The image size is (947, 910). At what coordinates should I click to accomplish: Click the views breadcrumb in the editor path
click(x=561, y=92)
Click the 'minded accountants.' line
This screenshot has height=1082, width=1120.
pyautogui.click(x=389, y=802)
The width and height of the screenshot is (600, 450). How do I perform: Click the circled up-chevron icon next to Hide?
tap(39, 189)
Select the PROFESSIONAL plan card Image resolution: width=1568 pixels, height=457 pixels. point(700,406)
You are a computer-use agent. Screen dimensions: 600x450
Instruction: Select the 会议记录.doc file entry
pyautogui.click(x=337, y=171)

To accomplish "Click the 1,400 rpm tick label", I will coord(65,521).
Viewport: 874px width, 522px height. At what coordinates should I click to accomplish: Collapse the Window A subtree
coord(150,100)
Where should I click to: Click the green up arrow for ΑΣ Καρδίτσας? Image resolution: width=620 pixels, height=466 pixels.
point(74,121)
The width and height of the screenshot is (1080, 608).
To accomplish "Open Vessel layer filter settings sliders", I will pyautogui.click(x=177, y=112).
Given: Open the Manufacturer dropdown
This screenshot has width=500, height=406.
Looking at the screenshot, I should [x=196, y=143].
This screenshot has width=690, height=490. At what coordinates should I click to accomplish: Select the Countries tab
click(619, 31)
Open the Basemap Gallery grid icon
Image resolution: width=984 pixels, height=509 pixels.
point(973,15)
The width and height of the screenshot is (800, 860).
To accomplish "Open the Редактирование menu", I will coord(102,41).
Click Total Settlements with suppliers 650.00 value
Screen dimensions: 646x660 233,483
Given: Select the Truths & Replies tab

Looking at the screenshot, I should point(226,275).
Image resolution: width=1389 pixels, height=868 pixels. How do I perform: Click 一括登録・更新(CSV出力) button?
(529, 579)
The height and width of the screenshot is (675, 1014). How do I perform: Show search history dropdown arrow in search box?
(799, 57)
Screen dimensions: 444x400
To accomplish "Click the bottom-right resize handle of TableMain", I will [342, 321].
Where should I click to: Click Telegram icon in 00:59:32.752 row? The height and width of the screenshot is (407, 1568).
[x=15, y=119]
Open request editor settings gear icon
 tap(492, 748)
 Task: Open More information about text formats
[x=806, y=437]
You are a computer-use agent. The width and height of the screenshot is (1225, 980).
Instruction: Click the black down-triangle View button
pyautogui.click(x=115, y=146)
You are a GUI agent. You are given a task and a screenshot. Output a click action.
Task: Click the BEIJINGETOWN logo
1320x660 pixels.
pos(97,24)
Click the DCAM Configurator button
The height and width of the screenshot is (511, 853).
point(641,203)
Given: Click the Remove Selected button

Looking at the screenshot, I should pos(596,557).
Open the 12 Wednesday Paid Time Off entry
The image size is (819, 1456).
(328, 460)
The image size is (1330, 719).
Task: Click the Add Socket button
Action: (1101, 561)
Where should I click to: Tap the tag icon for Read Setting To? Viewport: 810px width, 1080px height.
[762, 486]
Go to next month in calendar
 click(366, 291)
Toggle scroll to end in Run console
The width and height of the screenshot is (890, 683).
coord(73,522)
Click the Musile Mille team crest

********************

(Exercise details) Check each line above for the string "will", then copy the ones that have it.

(Answer area)
To accomplish "Click the 1,400 rpm tick label", I will coord(65,521).
To accomplish "Open Vessel layer filter settings sliders", I will pyautogui.click(x=177, y=112).
To accomplish "Open the Редактирование menu", I will coord(102,41).
To accomplish "Click the bottom-right resize handle of TableMain", I will [342, 321].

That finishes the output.